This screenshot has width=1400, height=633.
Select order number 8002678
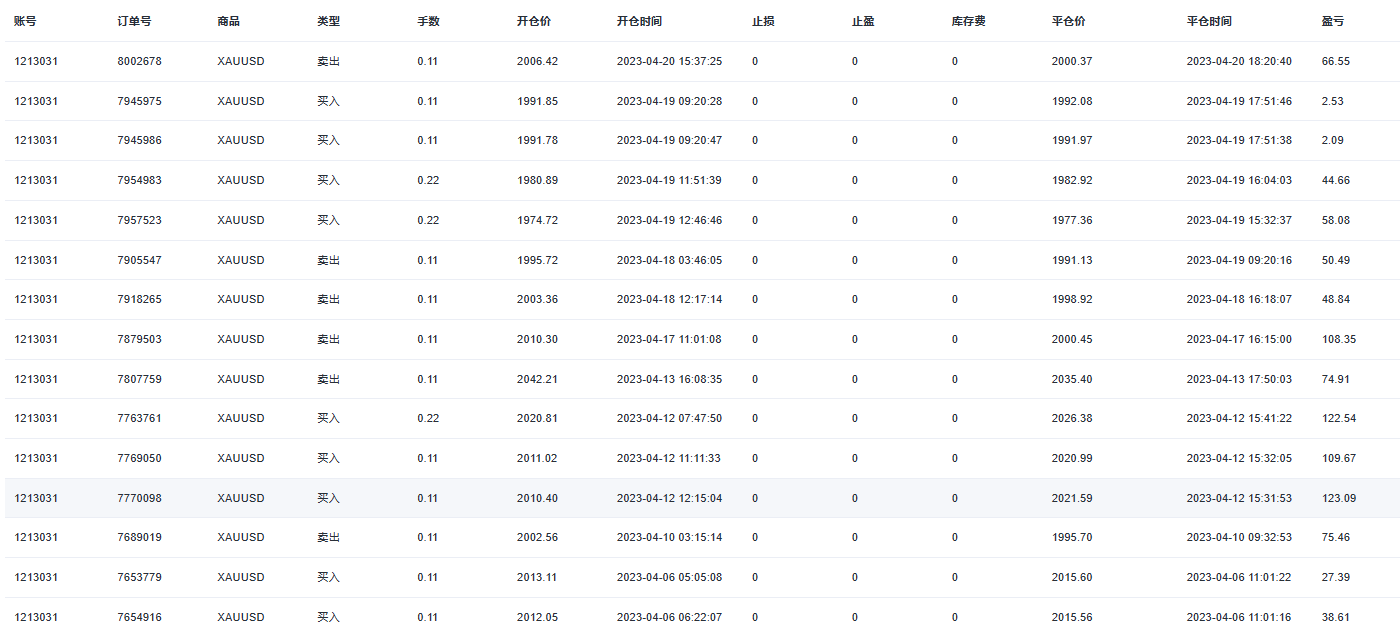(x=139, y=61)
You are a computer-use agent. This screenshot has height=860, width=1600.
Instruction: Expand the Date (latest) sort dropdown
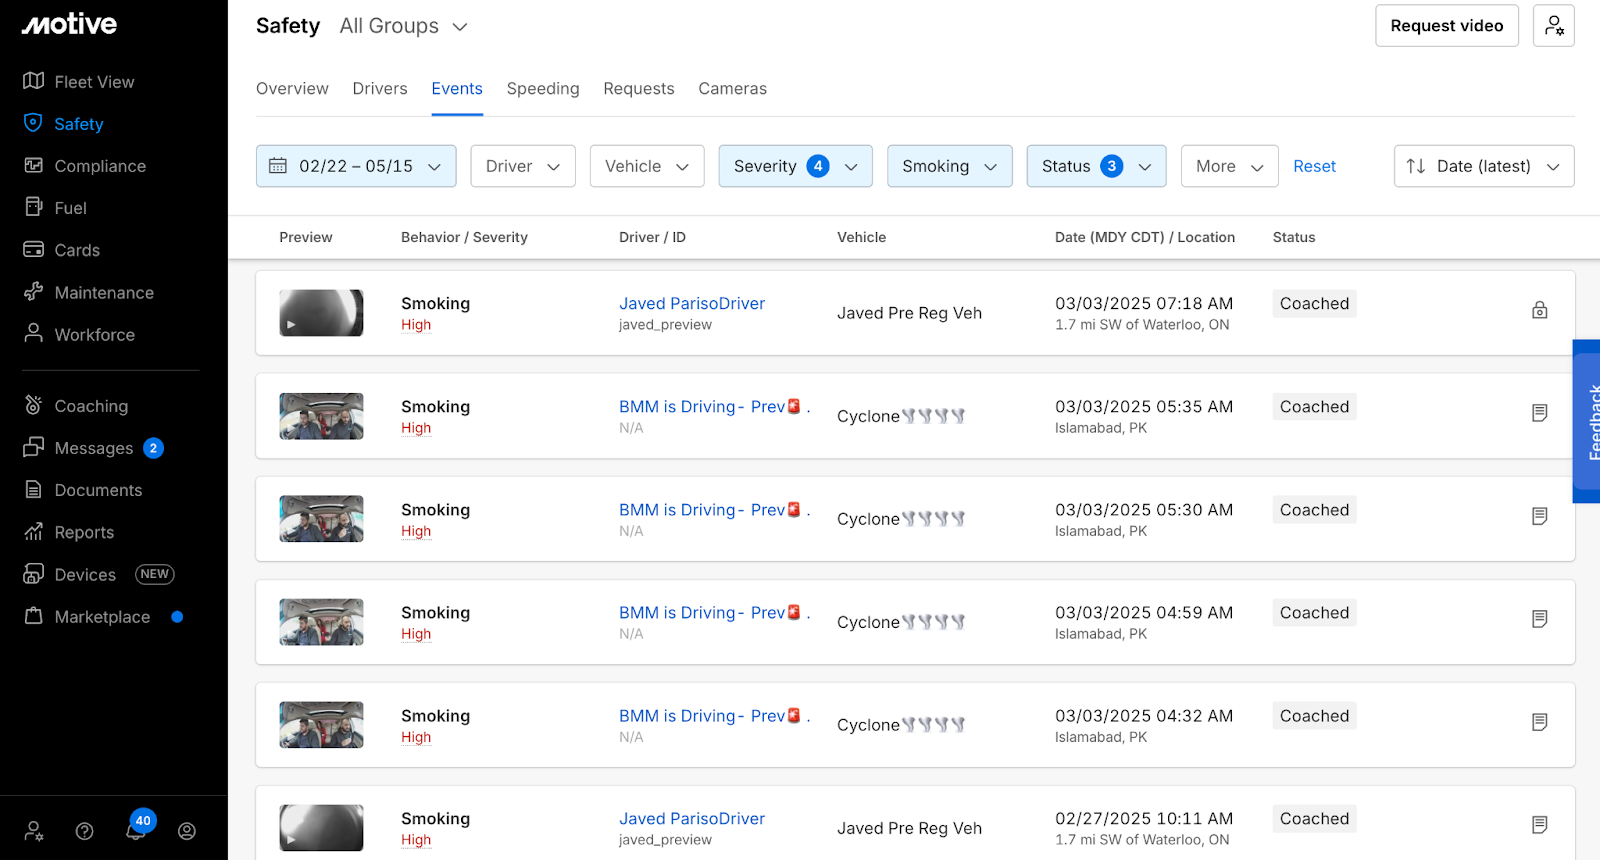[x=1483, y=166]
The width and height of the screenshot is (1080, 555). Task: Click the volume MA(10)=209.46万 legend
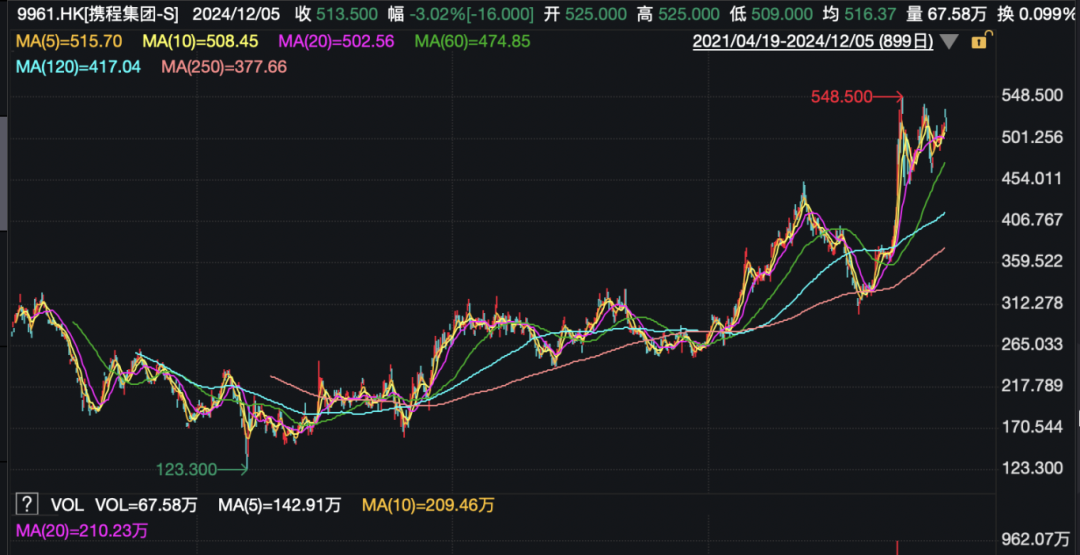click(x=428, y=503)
++++++++
● Task to carry out: Quote the material above exactly, from the line holding "Instruction: Expand the" through its last line, including both. Omit the pictures.

● Exercise response:
Instruction: Expand the Date (latest) sort dropdown
[x=1483, y=166]
The width and height of the screenshot is (1080, 555). Task: Click the volume MA(10)=209.46万 legend
click(x=428, y=503)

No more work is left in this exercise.